Jika dua tahun belakangan kampung halaman sepi pemudik pada April – Mei 2022 desa, kampung, kecamatan, dan kabupaten akan dibanjiri pemudik dari kota-kota besar. Sudah dua tahun mereka tidak bertemu orang tua dan keluarga. Kerinduan bertemu keluarga dan ingin menjadi manusia suci atau fitri tidak bisa terbendung sehingga mudik ke kampung halamannya.

Aplikasi teknologi digital meski l rupanya tidak bisa mencegah orang hanya bertemu dan berbicara di telepon, panggilan video dan zoom. Tradisi tatap muka, bertemu dan berkumpul dengan kerabat dan sanak saudara untuk memerkuat ikatan batin yang merupakan ciri masyarakat agraris atau meminjam bahasanya sosiolog Ferdinand Tonnies sebagai gemeinschaft tak hilang digempur golobalisasi dan digitalisasi teknologi ke perdesaan dan perkampungan.

Pemudik ingin pulang ke tanah lahirnya untuk mempertautkan dan merekatkan kembali katan batin, ikatan emosi dan ikatan kekerabatan kembali emosi dan kekerabatannya di tempat asal usul kelahirannya.

Mudik bersama pandemi global tidak terhindarkan walaupun terjadi penurunan penularan. Pemudik mengerti jika ingin terhindar dari serangan virus mematikan saat bertemu sanak saudara di kampung tetap memakai masker dan selalu cuci tangan agar tubuhnya bersih agari Covid-19 menjauh dari tubuhnya.

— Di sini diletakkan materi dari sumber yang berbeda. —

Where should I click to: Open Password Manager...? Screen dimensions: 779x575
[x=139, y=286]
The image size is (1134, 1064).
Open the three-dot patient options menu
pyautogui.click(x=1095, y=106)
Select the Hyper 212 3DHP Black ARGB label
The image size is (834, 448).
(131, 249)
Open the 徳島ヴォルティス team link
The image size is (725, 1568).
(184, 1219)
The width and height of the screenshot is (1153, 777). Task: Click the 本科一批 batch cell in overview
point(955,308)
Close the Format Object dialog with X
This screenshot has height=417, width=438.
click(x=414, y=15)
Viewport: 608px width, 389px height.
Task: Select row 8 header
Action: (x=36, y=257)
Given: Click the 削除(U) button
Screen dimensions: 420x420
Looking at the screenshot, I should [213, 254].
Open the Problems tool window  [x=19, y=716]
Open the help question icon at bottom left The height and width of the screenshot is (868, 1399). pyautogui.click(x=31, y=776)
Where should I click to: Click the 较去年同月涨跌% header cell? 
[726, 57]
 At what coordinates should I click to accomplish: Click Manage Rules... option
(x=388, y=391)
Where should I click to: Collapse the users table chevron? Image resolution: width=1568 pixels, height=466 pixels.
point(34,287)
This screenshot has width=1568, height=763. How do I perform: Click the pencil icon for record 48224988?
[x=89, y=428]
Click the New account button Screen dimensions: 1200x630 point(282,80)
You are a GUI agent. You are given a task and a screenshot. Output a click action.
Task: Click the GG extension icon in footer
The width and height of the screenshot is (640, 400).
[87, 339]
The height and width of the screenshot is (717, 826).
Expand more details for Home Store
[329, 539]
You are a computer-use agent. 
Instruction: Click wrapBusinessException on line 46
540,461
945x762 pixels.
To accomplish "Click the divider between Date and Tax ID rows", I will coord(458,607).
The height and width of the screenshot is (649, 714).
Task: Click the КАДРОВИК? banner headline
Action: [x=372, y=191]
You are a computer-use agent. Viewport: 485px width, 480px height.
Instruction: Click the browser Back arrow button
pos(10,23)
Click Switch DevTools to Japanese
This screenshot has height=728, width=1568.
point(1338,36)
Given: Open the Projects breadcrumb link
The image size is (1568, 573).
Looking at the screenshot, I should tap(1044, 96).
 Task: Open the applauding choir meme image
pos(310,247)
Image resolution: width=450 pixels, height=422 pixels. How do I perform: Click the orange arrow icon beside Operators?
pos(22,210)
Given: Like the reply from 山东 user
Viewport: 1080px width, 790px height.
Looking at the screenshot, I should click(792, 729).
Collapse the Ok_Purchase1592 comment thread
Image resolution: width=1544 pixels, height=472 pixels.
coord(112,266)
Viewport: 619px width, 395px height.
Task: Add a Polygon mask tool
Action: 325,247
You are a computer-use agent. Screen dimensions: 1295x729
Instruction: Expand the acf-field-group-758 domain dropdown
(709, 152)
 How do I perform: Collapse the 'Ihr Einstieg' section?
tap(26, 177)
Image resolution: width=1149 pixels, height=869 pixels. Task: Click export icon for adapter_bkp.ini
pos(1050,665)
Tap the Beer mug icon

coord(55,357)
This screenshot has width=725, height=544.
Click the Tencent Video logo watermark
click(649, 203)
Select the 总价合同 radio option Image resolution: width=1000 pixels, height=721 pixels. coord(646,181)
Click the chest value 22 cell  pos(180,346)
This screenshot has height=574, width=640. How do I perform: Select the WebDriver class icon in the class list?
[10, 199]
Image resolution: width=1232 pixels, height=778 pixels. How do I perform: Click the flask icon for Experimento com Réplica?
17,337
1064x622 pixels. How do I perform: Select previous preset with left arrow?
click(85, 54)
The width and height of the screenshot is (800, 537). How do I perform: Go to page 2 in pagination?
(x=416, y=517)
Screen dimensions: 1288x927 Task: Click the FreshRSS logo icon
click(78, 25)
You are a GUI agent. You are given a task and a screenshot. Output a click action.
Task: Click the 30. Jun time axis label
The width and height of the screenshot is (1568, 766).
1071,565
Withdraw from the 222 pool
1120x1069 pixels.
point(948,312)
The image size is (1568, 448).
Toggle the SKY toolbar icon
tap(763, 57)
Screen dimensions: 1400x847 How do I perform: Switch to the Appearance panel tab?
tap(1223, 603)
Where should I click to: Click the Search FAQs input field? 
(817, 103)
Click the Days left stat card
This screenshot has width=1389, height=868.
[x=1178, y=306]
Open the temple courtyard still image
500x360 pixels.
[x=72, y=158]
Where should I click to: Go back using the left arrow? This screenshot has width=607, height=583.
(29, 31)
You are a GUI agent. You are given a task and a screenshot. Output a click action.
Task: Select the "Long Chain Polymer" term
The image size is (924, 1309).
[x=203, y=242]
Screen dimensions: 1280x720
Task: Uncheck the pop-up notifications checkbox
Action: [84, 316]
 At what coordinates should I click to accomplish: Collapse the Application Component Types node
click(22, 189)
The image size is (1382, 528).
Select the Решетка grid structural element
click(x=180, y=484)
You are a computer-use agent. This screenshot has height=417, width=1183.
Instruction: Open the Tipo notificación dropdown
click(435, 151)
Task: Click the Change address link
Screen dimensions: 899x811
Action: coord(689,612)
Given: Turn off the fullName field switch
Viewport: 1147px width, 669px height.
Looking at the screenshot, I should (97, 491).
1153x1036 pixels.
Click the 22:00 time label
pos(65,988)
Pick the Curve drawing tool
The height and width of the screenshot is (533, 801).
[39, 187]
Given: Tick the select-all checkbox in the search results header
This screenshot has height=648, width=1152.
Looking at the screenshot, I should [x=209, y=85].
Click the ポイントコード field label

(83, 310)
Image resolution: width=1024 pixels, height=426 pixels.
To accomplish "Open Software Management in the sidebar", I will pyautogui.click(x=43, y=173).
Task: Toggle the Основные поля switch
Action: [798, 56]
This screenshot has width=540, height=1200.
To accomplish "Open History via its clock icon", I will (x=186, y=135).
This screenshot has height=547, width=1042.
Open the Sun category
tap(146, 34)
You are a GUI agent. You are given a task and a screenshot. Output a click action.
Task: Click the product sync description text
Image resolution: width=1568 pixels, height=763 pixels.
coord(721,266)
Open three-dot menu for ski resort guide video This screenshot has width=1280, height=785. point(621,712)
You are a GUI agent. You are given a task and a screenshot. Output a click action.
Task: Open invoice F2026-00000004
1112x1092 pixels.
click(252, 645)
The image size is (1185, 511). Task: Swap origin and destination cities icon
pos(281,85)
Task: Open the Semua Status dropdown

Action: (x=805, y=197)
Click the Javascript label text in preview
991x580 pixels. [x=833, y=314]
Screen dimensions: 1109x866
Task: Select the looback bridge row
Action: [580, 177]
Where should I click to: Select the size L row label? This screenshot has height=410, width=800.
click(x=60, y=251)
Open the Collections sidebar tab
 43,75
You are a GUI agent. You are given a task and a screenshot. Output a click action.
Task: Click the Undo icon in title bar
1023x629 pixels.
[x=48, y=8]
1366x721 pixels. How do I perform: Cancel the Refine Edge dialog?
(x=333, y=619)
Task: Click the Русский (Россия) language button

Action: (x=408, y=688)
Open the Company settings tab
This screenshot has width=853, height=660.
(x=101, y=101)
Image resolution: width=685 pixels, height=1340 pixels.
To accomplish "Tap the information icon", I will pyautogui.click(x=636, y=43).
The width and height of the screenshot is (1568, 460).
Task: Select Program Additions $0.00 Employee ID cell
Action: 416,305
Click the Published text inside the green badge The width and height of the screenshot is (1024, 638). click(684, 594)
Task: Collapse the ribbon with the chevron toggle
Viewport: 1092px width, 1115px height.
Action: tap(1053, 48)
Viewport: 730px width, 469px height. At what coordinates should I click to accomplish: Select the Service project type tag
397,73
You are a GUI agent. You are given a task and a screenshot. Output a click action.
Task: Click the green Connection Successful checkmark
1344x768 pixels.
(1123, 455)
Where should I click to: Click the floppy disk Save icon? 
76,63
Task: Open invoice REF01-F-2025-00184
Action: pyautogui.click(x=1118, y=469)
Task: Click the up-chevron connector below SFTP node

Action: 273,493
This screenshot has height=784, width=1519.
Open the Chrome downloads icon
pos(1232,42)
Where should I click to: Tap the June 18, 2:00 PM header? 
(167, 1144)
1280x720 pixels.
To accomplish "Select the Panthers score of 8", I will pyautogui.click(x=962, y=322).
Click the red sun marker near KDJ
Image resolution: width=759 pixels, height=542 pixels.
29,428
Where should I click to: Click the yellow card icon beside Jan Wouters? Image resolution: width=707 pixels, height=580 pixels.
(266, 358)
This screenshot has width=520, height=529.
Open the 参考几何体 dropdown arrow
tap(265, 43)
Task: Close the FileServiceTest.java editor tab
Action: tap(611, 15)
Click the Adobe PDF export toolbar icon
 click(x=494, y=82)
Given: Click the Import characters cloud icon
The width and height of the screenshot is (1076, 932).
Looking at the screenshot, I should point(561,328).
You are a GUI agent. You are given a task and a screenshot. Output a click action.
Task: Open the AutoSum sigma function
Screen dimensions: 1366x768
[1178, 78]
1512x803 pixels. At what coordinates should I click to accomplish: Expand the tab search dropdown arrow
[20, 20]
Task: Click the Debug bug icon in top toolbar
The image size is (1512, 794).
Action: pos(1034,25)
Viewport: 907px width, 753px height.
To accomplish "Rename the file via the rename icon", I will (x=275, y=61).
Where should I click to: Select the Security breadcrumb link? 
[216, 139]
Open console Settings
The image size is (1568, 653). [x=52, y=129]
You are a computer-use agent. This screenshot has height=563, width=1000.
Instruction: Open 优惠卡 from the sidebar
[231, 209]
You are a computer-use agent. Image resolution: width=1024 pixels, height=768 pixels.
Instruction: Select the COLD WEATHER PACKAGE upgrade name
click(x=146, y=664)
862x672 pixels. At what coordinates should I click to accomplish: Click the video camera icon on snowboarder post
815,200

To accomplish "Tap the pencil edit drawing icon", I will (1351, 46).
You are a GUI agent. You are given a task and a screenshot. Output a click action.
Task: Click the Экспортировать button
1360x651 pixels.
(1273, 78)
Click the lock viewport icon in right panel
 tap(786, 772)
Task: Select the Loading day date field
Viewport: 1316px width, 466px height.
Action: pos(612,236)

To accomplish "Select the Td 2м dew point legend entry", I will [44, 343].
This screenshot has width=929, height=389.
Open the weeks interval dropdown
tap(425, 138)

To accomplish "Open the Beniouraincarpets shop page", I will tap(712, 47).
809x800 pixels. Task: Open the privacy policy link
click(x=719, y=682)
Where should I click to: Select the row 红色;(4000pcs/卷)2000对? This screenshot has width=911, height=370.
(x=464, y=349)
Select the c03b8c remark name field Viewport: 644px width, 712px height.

Semoga pemudik bersama pandemi global setelah usai libur bersama Idul Fitri tidak menyebabkan kenaikan penularan Covid 19 sewaktu pulang ke daerah rantau tempat pemudik menenggelamkan waktunya untuk meneruskan survivalias hidup.

Penulis adalah Guru Besar Sejarah Fakultas Ilmu Budaya Universitas Sumatera Utara.